### WHAT YOU WILL DO
Begin with the first line of the entries below. Copy each line exactly, stopping after the one that contains "Image resolution: width=1255, height=2576.".

### EXERCISE INPUTS
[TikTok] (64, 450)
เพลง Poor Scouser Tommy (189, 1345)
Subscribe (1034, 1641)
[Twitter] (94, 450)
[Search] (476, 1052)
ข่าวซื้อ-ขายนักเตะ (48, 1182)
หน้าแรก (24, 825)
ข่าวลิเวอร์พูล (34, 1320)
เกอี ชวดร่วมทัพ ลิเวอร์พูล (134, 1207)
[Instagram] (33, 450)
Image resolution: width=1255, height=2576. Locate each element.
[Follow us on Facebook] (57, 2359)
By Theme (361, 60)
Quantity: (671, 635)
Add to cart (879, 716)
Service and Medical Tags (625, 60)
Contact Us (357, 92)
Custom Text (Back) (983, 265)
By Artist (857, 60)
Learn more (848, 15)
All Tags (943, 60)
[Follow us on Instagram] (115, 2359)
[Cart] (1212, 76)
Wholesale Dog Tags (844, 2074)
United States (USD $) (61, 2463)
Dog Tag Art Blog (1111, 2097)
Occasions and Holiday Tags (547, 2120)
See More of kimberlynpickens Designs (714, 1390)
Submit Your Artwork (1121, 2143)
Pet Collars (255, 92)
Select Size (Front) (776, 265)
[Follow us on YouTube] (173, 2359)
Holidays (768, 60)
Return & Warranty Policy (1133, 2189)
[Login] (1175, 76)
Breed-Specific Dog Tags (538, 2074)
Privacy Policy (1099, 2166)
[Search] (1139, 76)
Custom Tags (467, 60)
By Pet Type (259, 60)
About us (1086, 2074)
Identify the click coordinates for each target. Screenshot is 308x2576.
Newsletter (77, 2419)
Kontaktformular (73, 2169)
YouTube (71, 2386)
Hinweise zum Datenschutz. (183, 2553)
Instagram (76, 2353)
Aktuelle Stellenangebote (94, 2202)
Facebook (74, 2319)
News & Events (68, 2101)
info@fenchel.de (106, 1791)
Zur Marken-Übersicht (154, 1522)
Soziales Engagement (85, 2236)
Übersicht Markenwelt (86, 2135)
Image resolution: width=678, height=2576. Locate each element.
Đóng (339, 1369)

### SOLUTION TO THIS TASK
[TikTok] (64, 450)
เพลง Poor Scouser Tommy (189, 1345)
Subscribe (1034, 1641)
[Twitter] (94, 450)
[Search] (476, 1052)
ข่าวซื้อ-ขายนักเตะ (48, 1182)
หน้าแรก (24, 825)
ข่าวลิเวอร์พูล (34, 1320)
เกอี ชวดร่วมทัพ ลิเวอร์พูล (134, 1207)
[Instagram] (33, 450)
Image resolution: width=1255, height=2576. Locate each element.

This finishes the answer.